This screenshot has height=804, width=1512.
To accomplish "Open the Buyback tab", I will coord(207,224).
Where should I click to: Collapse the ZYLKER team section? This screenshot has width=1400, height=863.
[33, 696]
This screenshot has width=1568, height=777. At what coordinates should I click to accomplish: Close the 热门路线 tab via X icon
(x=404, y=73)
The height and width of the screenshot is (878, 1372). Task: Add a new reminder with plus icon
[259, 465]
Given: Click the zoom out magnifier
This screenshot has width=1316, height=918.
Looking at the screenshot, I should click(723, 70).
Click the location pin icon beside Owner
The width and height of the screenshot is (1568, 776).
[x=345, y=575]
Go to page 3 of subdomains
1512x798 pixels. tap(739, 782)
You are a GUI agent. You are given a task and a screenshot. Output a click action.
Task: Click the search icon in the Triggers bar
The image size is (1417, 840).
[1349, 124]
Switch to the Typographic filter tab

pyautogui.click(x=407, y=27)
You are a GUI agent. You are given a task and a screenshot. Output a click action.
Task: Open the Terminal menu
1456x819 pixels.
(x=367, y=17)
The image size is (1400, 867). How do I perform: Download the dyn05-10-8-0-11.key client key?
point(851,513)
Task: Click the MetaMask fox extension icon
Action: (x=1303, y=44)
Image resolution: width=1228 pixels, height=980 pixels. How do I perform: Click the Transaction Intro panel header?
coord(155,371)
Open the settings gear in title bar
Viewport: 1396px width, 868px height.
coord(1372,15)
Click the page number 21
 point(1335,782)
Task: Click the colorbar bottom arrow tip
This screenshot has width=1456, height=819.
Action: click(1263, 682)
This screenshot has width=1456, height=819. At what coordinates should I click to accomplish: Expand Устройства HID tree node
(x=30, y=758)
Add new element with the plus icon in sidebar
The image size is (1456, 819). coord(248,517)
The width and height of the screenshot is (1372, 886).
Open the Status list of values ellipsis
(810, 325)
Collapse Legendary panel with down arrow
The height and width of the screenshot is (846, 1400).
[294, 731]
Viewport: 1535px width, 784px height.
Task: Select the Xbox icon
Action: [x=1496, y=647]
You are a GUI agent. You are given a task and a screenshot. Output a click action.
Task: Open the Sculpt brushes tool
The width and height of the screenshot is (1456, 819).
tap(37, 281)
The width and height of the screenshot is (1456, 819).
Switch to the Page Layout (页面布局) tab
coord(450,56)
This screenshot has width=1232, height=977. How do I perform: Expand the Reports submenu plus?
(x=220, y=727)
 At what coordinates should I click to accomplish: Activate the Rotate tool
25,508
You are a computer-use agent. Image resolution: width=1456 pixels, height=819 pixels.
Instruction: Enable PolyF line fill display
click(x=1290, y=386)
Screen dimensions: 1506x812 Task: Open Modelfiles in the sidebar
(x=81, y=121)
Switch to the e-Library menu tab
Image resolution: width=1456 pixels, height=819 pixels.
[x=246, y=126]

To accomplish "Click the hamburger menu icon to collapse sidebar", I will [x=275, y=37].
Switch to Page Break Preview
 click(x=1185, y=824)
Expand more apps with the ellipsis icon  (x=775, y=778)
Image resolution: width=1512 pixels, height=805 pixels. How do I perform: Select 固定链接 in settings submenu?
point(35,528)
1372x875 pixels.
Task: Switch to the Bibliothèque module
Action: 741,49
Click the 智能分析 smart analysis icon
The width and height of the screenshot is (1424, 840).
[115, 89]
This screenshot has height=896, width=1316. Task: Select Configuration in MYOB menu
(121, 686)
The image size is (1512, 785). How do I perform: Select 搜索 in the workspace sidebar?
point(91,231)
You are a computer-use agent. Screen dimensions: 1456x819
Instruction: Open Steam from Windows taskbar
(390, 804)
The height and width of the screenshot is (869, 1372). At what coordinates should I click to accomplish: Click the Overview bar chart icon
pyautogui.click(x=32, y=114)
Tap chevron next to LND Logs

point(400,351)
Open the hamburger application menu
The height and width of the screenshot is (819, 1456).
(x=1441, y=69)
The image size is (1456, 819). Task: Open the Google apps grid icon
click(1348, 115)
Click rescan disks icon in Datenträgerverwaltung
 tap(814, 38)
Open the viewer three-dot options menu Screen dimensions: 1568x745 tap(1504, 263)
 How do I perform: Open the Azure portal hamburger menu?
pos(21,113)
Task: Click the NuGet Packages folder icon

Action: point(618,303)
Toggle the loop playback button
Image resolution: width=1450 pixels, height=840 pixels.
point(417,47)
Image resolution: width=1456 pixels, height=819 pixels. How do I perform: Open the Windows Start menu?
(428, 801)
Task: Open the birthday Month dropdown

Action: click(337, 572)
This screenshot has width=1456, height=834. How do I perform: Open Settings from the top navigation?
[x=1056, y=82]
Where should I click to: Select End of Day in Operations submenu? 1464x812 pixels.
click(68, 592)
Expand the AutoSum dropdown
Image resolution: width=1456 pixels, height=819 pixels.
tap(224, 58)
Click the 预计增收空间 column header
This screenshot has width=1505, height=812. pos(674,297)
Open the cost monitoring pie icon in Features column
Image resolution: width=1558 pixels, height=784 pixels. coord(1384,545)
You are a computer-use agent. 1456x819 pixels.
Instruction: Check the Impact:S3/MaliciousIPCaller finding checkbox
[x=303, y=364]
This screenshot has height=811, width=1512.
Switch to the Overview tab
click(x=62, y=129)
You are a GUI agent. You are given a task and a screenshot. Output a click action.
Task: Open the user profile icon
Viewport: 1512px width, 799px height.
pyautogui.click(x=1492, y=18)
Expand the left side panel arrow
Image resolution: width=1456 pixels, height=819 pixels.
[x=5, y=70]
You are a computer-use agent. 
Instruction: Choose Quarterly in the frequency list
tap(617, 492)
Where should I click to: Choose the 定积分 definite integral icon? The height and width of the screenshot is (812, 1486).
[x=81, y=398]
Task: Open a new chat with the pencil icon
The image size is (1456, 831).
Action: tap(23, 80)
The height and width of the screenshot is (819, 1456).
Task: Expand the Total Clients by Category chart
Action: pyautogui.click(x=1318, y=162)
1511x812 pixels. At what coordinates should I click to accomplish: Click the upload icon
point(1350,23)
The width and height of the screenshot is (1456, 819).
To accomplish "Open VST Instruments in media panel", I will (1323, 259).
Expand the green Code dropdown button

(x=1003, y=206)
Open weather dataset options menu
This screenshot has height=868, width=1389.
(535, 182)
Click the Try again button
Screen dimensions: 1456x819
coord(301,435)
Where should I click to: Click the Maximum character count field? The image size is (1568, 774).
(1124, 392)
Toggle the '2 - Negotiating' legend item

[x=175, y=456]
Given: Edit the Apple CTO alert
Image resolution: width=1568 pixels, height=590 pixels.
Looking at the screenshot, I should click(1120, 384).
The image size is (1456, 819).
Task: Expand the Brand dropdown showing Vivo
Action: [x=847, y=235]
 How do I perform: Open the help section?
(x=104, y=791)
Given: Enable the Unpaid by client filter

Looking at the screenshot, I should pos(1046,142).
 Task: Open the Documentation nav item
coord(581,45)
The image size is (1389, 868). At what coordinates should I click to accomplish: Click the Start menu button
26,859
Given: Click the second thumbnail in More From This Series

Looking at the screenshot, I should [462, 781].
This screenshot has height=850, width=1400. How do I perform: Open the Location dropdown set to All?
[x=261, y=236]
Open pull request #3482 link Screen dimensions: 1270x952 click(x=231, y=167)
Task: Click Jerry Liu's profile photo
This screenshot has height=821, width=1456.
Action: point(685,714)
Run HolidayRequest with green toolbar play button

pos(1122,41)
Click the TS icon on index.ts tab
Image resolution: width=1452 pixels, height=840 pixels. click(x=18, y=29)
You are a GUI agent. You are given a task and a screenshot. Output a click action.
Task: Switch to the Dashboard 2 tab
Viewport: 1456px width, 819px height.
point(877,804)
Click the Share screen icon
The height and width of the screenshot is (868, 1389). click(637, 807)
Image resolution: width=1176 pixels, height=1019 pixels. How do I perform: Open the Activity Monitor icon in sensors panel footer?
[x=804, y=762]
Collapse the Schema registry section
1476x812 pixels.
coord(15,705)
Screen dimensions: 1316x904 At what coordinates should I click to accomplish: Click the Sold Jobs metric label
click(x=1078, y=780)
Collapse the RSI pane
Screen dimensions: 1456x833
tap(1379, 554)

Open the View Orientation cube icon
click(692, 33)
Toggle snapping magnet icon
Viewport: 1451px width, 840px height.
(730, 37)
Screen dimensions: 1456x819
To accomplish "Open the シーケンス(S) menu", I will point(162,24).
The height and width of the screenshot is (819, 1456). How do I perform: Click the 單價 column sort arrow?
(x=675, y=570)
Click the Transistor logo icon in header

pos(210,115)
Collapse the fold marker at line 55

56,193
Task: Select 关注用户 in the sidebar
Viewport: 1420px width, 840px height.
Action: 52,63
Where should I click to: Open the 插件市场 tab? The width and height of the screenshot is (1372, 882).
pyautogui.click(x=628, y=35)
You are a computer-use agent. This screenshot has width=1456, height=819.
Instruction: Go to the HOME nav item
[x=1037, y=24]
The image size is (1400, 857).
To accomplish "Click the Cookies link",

* **WHAT YOU ARE ASKED TO DO**
Please set down again, word for word, only the lines from the start of the entries through the line with "Click the location pin icon beside Owner", both ends included.

* **SOLUTION TO THIS PROBLEM**
This screenshot has height=804, width=1512.
To accomplish "Open the Buyback tab", I will coord(207,224).
Where should I click to: Collapse the ZYLKER team section? This screenshot has width=1400, height=863.
[33, 696]
This screenshot has width=1568, height=777. At what coordinates should I click to accomplish: Close the 热门路线 tab via X icon
(x=404, y=73)
The height and width of the screenshot is (878, 1372). Task: Add a new reminder with plus icon
[259, 465]
Given: Click the zoom out magnifier
This screenshot has width=1316, height=918.
Looking at the screenshot, I should click(723, 70).
Click the location pin icon beside Owner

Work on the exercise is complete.